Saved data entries
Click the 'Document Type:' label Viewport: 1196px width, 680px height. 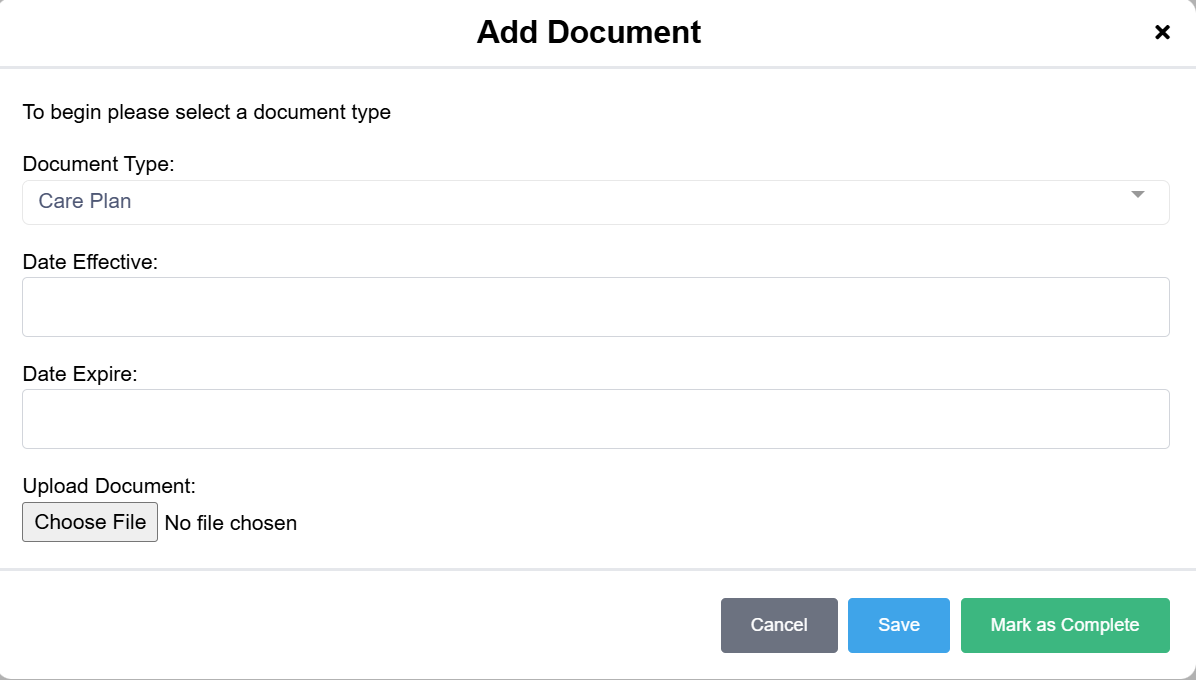(x=98, y=164)
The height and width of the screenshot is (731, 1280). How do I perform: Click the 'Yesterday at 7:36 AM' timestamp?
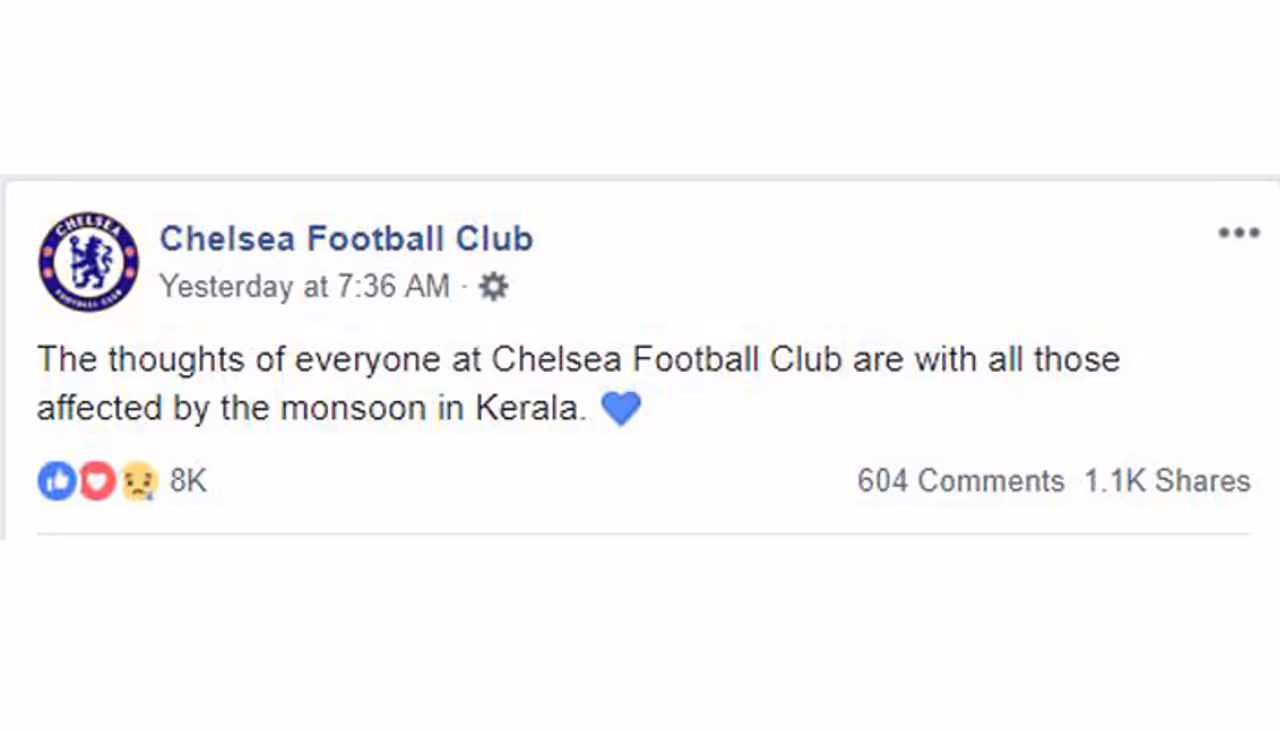coord(304,287)
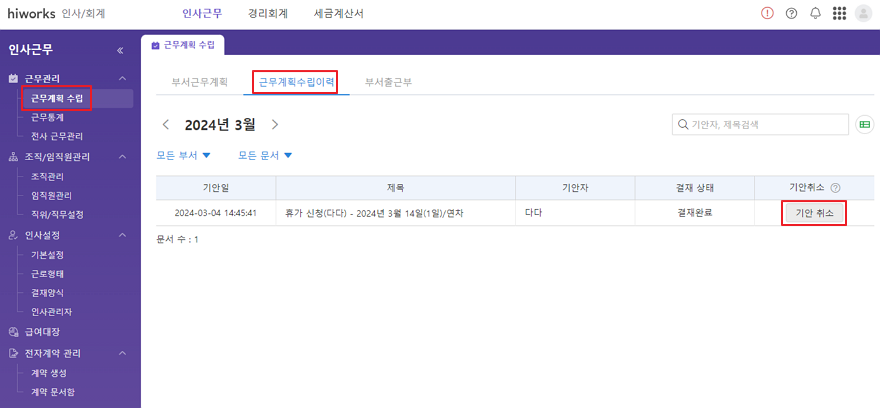Click the user profile avatar icon
The image size is (880, 408).
[x=863, y=14]
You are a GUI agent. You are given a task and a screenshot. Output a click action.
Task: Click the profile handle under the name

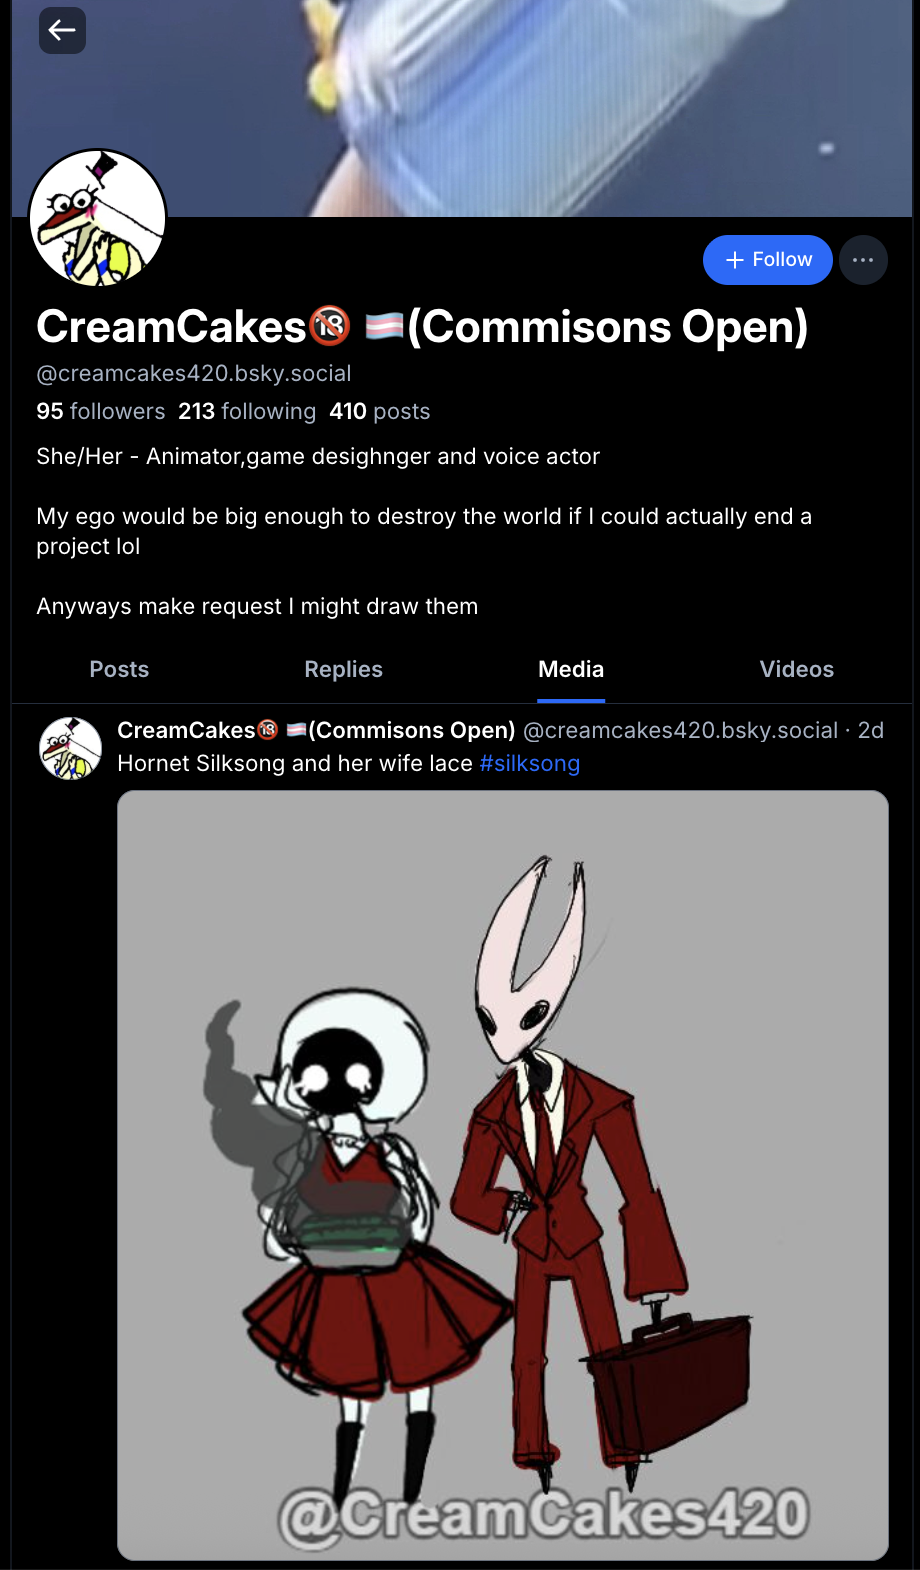pyautogui.click(x=194, y=373)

What is needed: From the line containing "You are a GUI" to the final line of the entries, both included, transcribe every line exactly, omit the pictures, and add nothing more.

Result of the exercise:
You are a GUI agent. You are given a task and a screenshot. Output a click action.
Task: Click the profile handle under the name

pyautogui.click(x=194, y=373)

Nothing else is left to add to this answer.